NEW Log of suspicious addresses in Hex S

DEFC19 · February 16, 2020, 12:12pm

Good morning, I’m new to the forums and the Mikrotik environment.

The first impression of the devices is more than satisfactory, I did not expect so much for so little.

I am testing in a controlled environment with 2 Hex S, its configuration is simple.

Nat mode, “WAN 192.168.10 - LAN 10.20.20.0”

I have visited the Mikrotik wiki applying the entire safety recommendation: https://wiki.mikrotik.com/wiki/Manual:Securing_Your_Router

The part of the firewall I want to gradually test and understand the behavior on the network.

I started with a simple setup, I admit suggestions ..

I have activated the Log and my surprise is a number of connection attempts from public IPs.

I suspect the test network is in an alert state.
What firewall recommendations would help me strengthen the network and consolidate knowledge?

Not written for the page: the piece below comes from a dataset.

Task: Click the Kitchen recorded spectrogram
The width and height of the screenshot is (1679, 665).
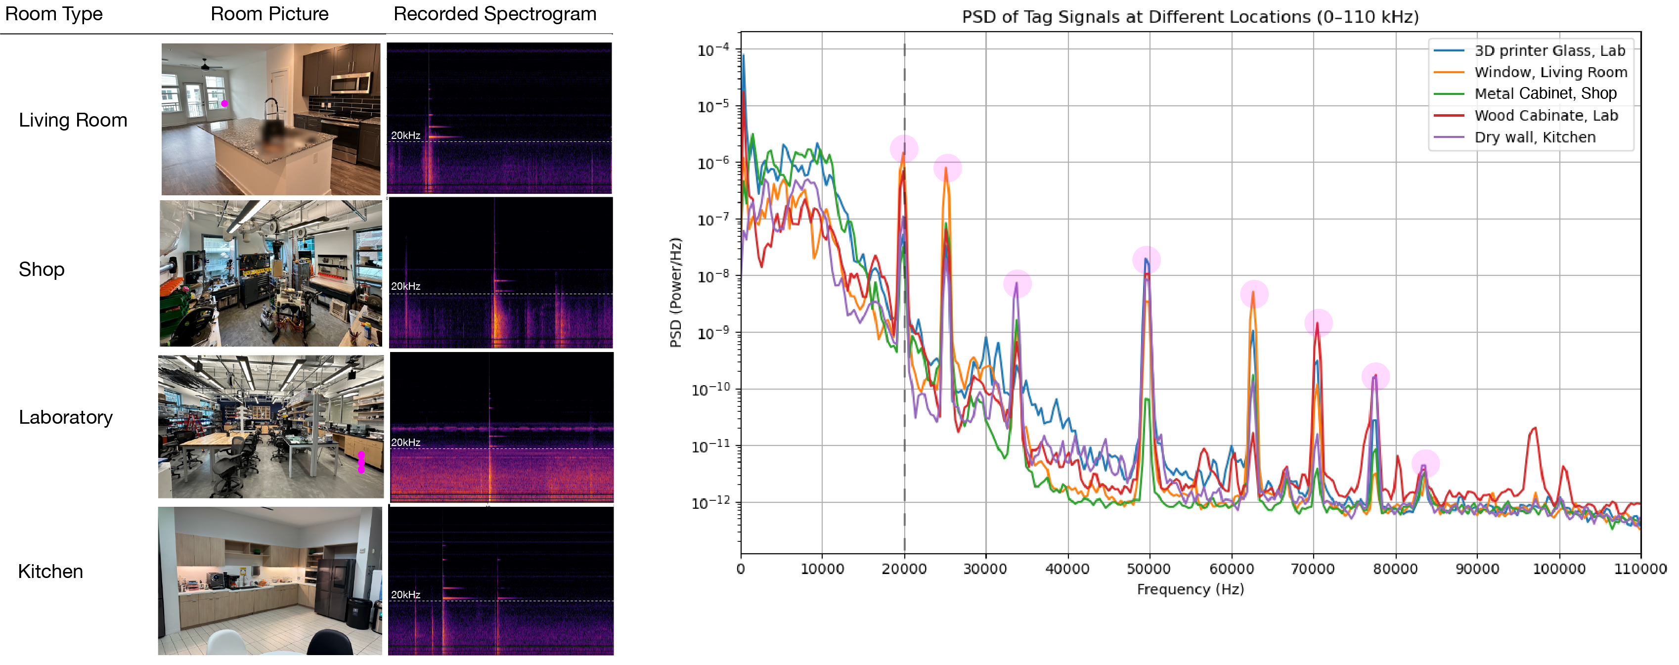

Thank you for everything, forgive my English, it is not my native language.

WeWiNet · February 17, 2020, 5:41pm

224.0.0.1 is multi cast on local network.

Its your modem (or GW) at 192.168.0.1 exchanging with clients connected on the local network to it (your Mikrotik router for example).

DEFC19 · February 18, 2020, 9:59pm

THANK!!

WeWiNet · February 19, 2020, 5:31pm

In general if I have traffic I don’t know/understand, I add a drop rule for that traffic and observe what happens.
If your network still works you keep that rule (why do I want traffic that does nothing), if it shows problems
I change it into an “accept” rule and add a comment explaining what it is used for.

This is trial and error approach to firewalling.